> Exercise objective
Every entry below should come back unchanged, except that the pictures are dropped.

== Data for analysis ==

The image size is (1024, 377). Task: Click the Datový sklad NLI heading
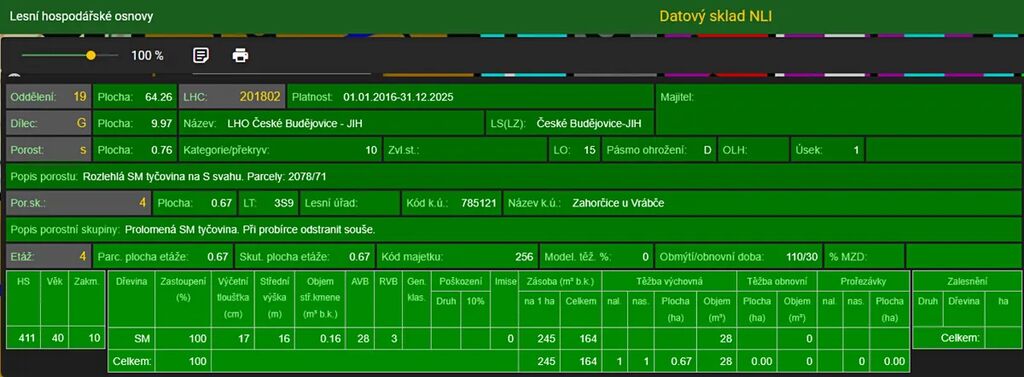click(x=715, y=16)
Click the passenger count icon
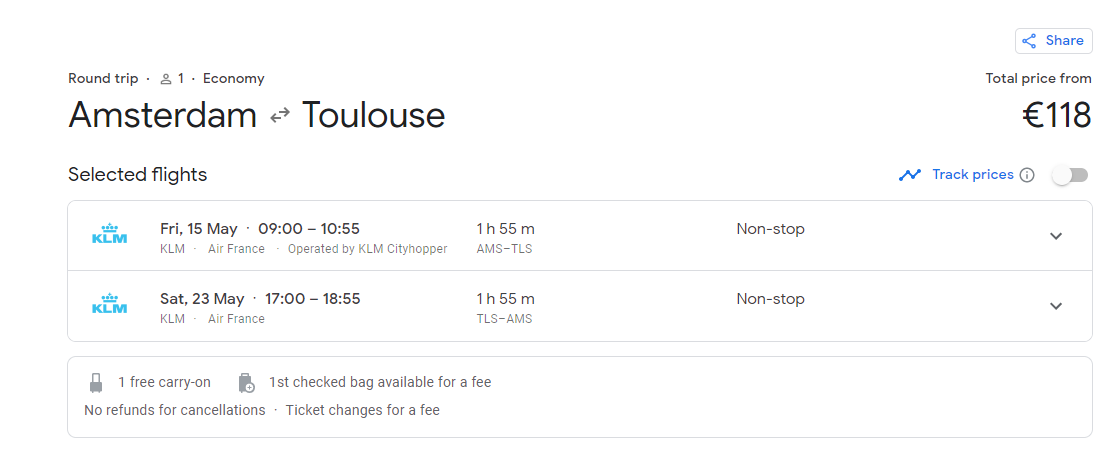The width and height of the screenshot is (1110, 450). click(x=166, y=79)
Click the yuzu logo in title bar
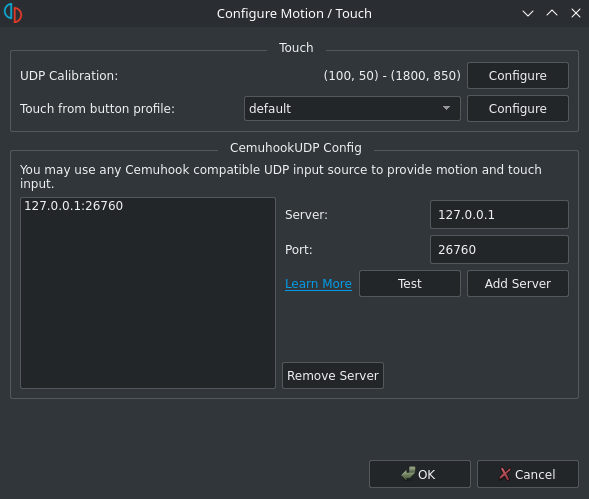The height and width of the screenshot is (499, 589). [13, 13]
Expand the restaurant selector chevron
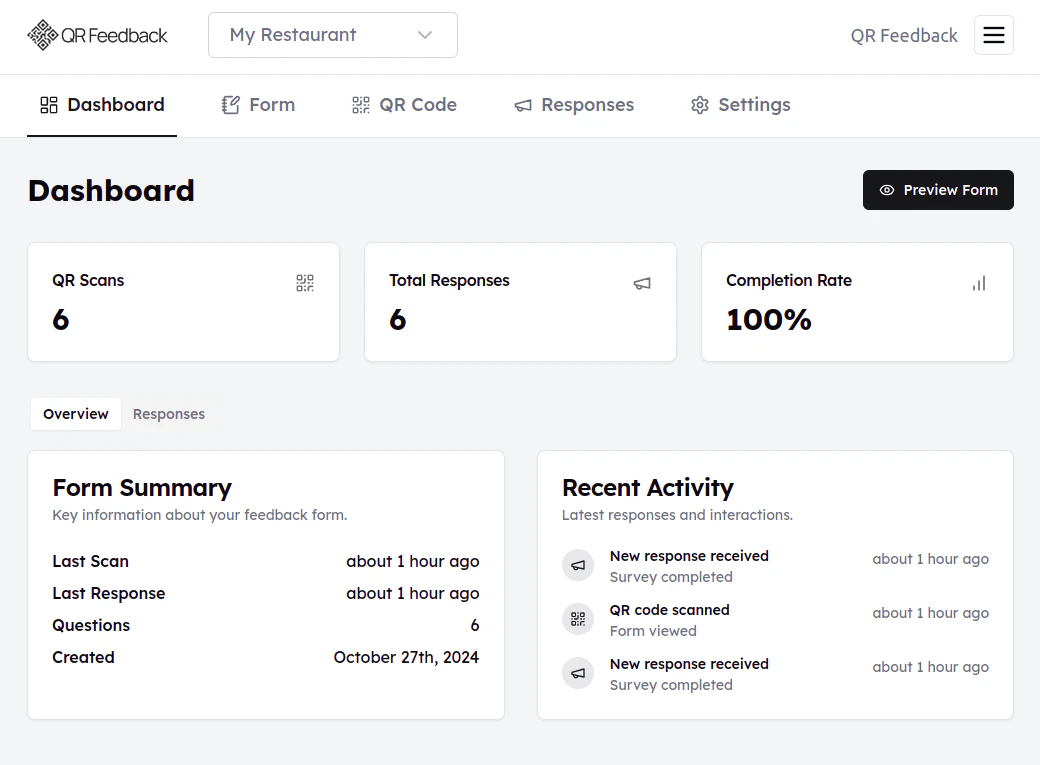This screenshot has width=1040, height=765. click(423, 34)
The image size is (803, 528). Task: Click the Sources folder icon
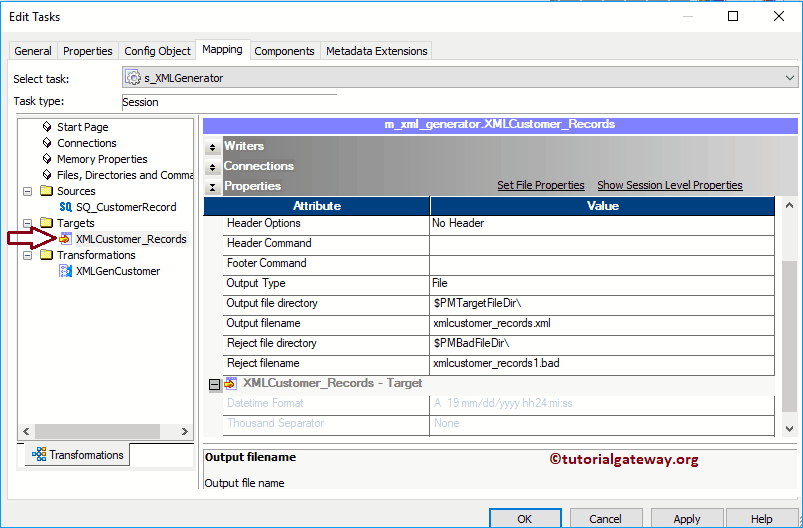(x=46, y=191)
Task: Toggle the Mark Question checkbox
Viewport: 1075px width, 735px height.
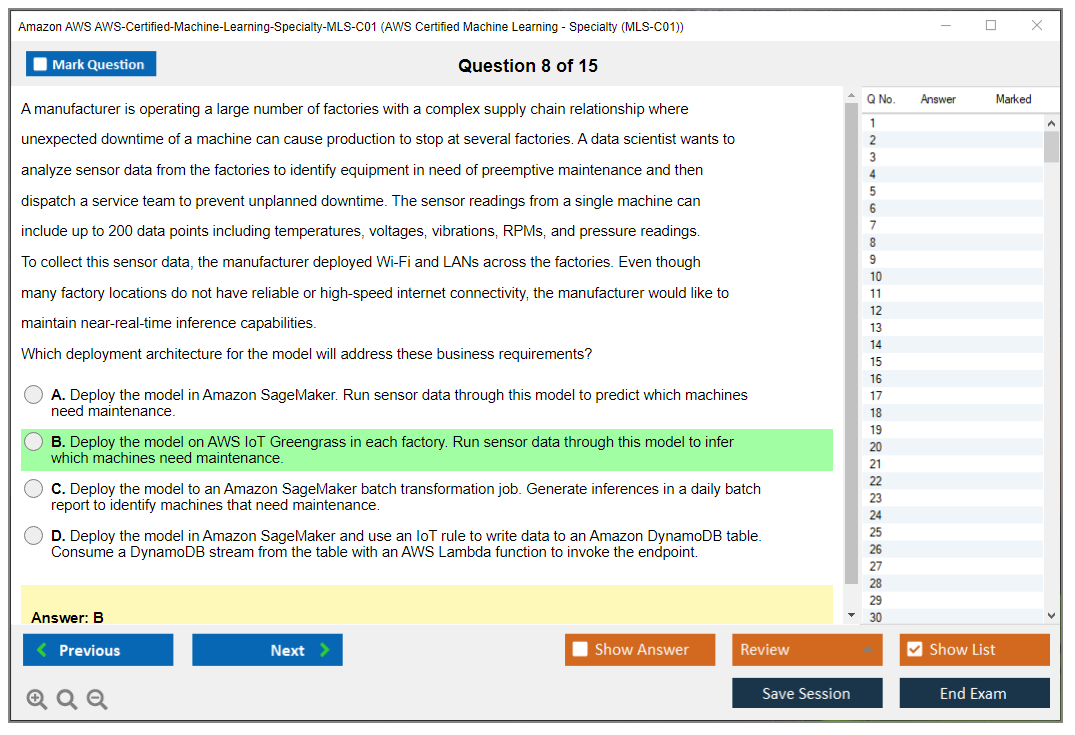Action: point(41,65)
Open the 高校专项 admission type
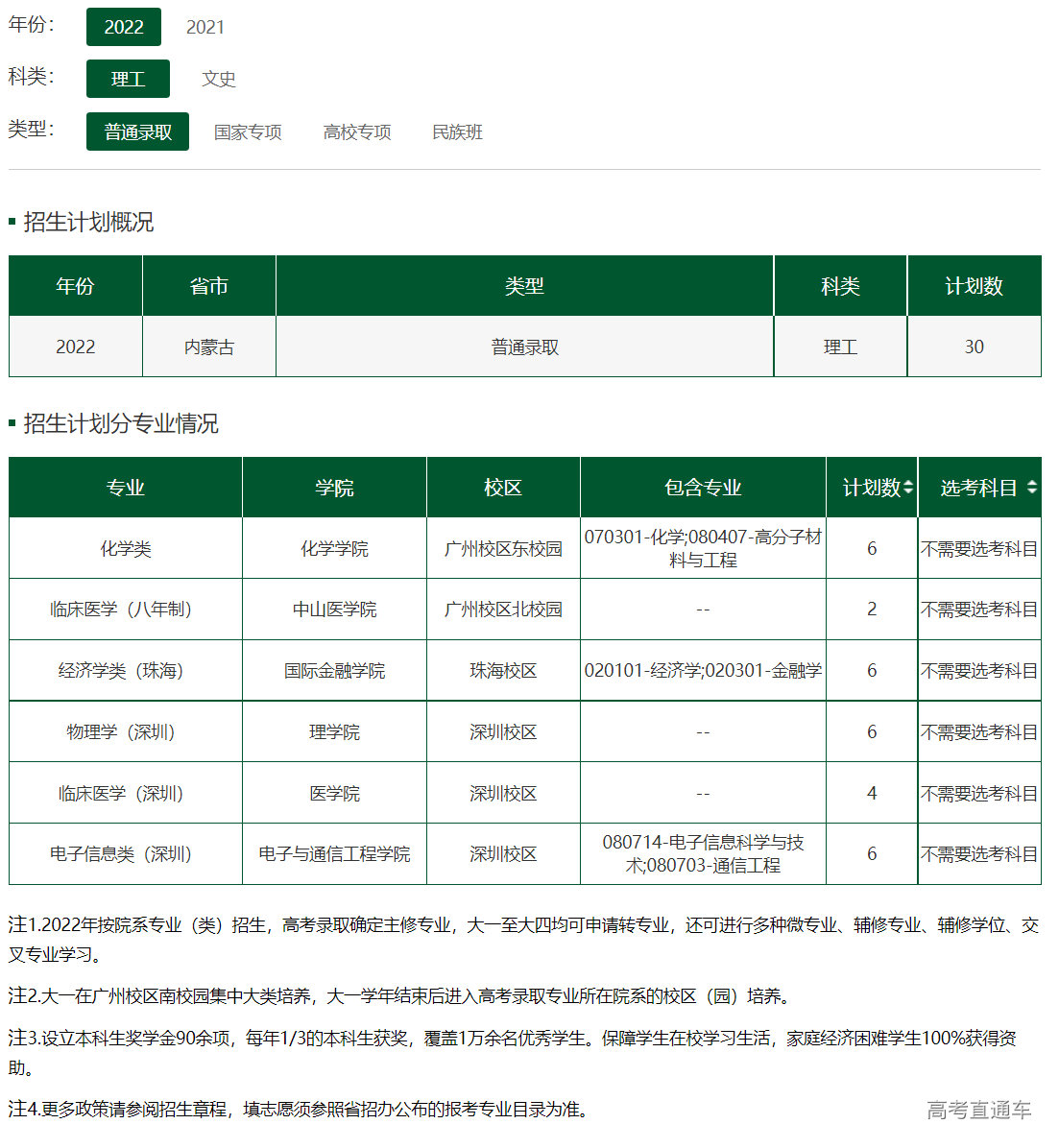The image size is (1059, 1148). tap(357, 132)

===

> Solution
The image size is (1024, 377). Task: Click the Datový sklad NLI heading
click(x=715, y=16)
Click the passenger count icon
The width and height of the screenshot is (1110, 450). click(x=166, y=79)
Click the yuzu logo in title bar
The height and width of the screenshot is (499, 589). [13, 13]
Expand the restaurant selector chevron
This screenshot has width=1040, height=765. click(423, 34)
The image size is (803, 528). Task: Click the Sources folder icon
(x=46, y=191)
Task: Toggle the Mark Question checkbox
Viewport: 1075px width, 735px height.
Action: point(41,65)
Open the 高校专项 admission type
The image size is (1059, 1148). tap(357, 132)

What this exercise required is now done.